##### QUOTED PASSAGE #####
We tried that, me sort of sprawling over her with my cocooned feet, and then, rolling onto her. This created more heat, but the discomfort of elbows and knees outweighed the benefit. Next, Walkie abandoned her bag and tried scrunching in next to me. We turned this way and that, hunching in our shoulders, stretching the bag across our hips, trying to zip ourselves. Together, we were a lumpy, slithering inch worm. It wouldn’t zip with both of us inside it.
Blast it all, I hated being cold, but there was no way I could let my sister lay there freezing, shifting in her bag, her feet seeking latent pockets of warmth, dreaming of wool sweaters, and rewaking with shivers just to stare at the ceiling of the tent until some hint of dawn came. I suggested she take my bag hoping it would keep her warmer and wiggled out of our bumpy potato sack as she nested deeper, stuffing her pillow into the hood of my mummy bag.
##### EXERCISE DATA #####
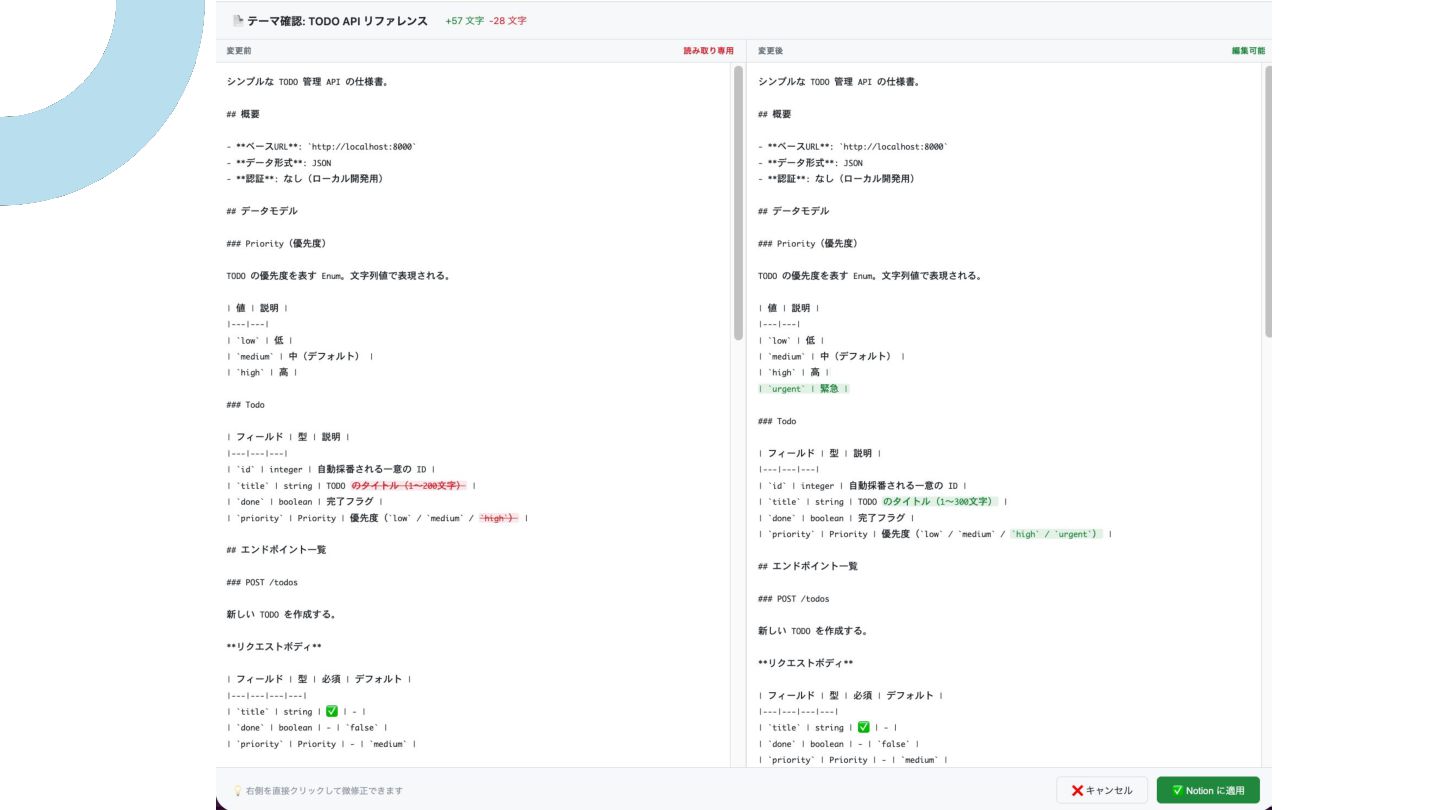Click green check emoji in 変更後 title row
1440x810 pixels.
[864, 728]
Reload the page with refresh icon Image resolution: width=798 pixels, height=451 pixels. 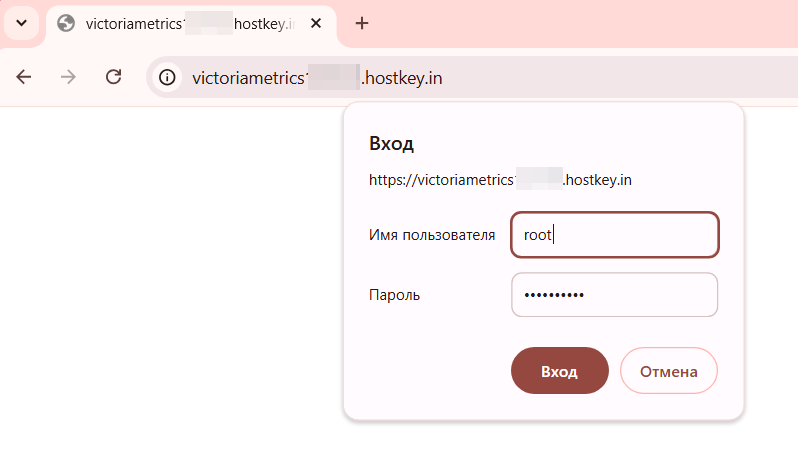tap(113, 77)
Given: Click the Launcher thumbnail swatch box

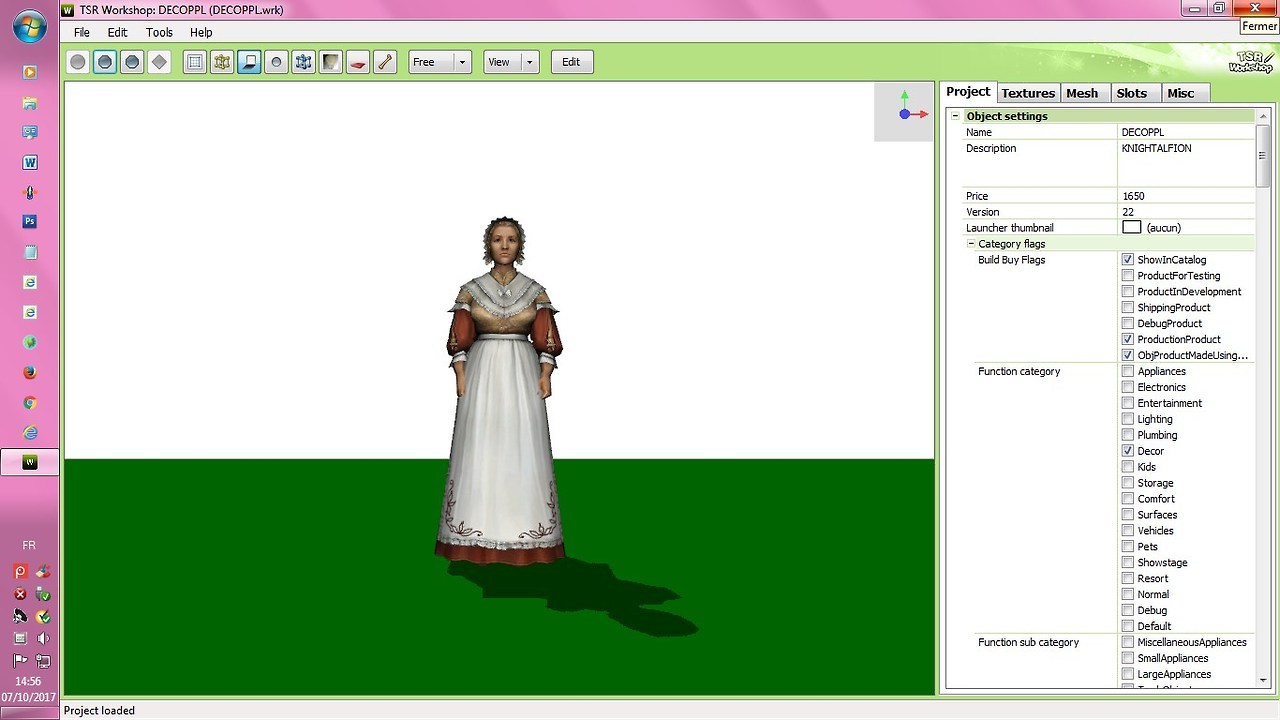Looking at the screenshot, I should [1131, 228].
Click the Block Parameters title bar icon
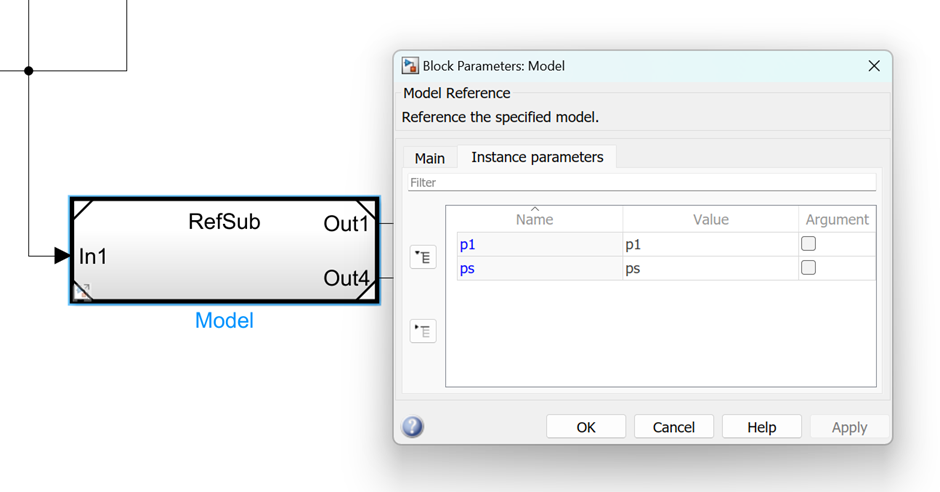 (410, 66)
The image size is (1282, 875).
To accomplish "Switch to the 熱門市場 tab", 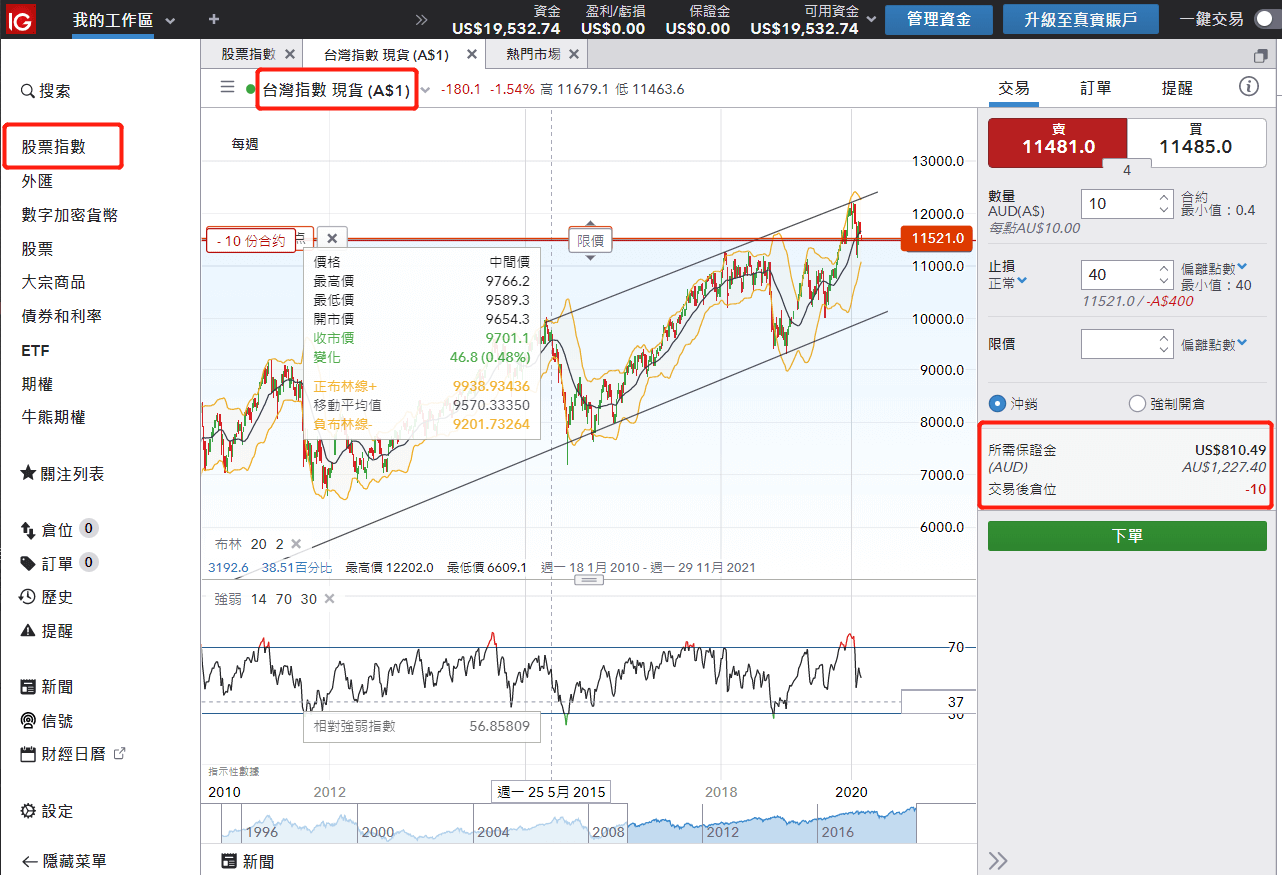I will point(532,54).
#####
[EXERCISE 1] In the camping passage, what did the sister stuff into the hood of the mummy bag?
[EXERCISE 2] Name every body part mentioned in the camping passage.
[EXERCISE 3] Pick up the camping passage after its final sentence and keep the story going.

[TASK OUTPUT 1] Her pillow.

[TASK OUTPUT 2] Feet, elbows, knees, shoulders, hips

[TASK OUTPUT 3]
By now, I was wide awake and reassessing my chances of falling asleep again. I would be too cold in her bag, as I’d been nearly too cold in mine, only my exhaustion having dumped me into fitful rest. I didn’t want to rustle around next to my sister, disturbing her, trying and failing to get warm again as hours passed. The ground is the coldest thing in any campsite, colder than the night air and colder than the snow falling lightly outside, and I could feel it seeping upwards through the air-filled sleeping pad beneath me. Passing hours of dark night, drifting off briefly and waking to find only 20 minutes had passed…I just couldn’t do it.
I unzipped my side of the tent. Like someone’s stocking feet roaming to the refrigerator in the night, the zipper on nylon meant someone was awake in these woods. Even if that someone was just me, I was comforted by the sound, and went outside to the picnic table to smoke and write. It was a little after midnight and freezing, my gloved fingers were stiff, and I couldn’t maneuver my pen, but the elation of the day and knowing tomorrow we would be entering the woods in earnest, left me jazzed enough that I thought I’d just pull an all-nighter. Writing and shivering for some time, I decided I’d head back down to the bathroom.
There, sitting on a two-foot-wide bench in the eerie half-light of the softly glowing bathroom, I willed time to go by faster and began dreaming of coffee and writing down my next ghost story, pausing to rehearse bits of it as I wrote. I promised myself that at 4am, I could get up, boil some water, sneak into our bear canister for packets of instant coffee, and begin getting ready for the day ahead.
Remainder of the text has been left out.